PROBLEM DETAILS:
Each line in the records below, from the one that contains "This screenshot has width=800, height=600." to the one that contains "You are a computer-use agent. Viewport: 1024px", should be reproduced exactly, the first and last included.

━━ GIVEN INFORMATION

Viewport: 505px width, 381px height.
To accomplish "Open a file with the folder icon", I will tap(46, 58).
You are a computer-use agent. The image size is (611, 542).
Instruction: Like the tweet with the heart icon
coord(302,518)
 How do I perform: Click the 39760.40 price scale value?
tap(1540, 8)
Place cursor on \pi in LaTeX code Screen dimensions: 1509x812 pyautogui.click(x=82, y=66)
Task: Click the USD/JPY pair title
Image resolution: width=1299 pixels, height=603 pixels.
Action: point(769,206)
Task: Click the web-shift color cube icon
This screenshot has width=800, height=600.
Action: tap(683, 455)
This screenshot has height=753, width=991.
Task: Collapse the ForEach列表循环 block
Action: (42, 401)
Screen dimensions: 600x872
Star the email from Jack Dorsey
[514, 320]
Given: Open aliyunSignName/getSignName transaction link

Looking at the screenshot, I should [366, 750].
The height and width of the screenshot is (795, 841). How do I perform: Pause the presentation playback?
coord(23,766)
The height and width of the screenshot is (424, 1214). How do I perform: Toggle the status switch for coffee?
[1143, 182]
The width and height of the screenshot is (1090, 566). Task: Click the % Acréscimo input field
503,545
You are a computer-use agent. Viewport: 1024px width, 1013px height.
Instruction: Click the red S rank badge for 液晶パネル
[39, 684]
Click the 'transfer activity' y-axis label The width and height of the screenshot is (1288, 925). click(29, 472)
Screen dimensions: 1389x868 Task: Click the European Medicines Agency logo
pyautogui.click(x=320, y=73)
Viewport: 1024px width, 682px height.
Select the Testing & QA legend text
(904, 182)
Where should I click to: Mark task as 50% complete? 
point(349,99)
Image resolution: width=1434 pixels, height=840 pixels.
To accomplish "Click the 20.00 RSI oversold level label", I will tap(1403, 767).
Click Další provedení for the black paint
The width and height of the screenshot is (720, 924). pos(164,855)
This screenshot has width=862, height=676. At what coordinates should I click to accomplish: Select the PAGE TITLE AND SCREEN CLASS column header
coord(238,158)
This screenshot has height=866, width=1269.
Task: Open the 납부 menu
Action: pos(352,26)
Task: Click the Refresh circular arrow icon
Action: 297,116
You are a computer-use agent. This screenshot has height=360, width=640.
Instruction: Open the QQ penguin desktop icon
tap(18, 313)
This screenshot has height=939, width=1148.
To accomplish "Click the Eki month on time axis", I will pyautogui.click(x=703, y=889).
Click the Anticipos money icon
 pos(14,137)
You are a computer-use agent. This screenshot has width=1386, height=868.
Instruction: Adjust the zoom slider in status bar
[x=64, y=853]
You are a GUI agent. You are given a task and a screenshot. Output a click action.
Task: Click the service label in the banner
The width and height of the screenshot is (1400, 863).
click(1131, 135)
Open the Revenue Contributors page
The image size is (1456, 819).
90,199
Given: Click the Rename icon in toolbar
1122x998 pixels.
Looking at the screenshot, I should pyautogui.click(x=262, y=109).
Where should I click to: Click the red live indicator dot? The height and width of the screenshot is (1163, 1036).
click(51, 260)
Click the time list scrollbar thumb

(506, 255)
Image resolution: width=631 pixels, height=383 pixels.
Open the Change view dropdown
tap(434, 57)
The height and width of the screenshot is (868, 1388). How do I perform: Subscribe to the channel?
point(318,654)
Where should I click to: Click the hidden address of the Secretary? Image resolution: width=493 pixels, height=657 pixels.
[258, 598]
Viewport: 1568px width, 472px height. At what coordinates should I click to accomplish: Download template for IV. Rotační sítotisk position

━━━━

REPLY:
This screenshot has width=800, height=600.
Action: tap(683, 455)
This screenshot has height=753, width=991.
Task: Collapse the ForEach列表循环 block
Action: (42, 401)
Screen dimensions: 600x872
Star the email from Jack Dorsey
[514, 320]
Given: Open aliyunSignName/getSignName transaction link

Looking at the screenshot, I should [366, 750].
The height and width of the screenshot is (795, 841). How do I perform: Pause the presentation playback?
coord(23,766)
The height and width of the screenshot is (424, 1214). How do I perform: Toggle the status switch for coffee?
[1143, 182]
The width and height of the screenshot is (1090, 566). Task: Click the % Acréscimo input field
503,545
You are a computer-use agent. Viewport: 1024px width, 1013px height.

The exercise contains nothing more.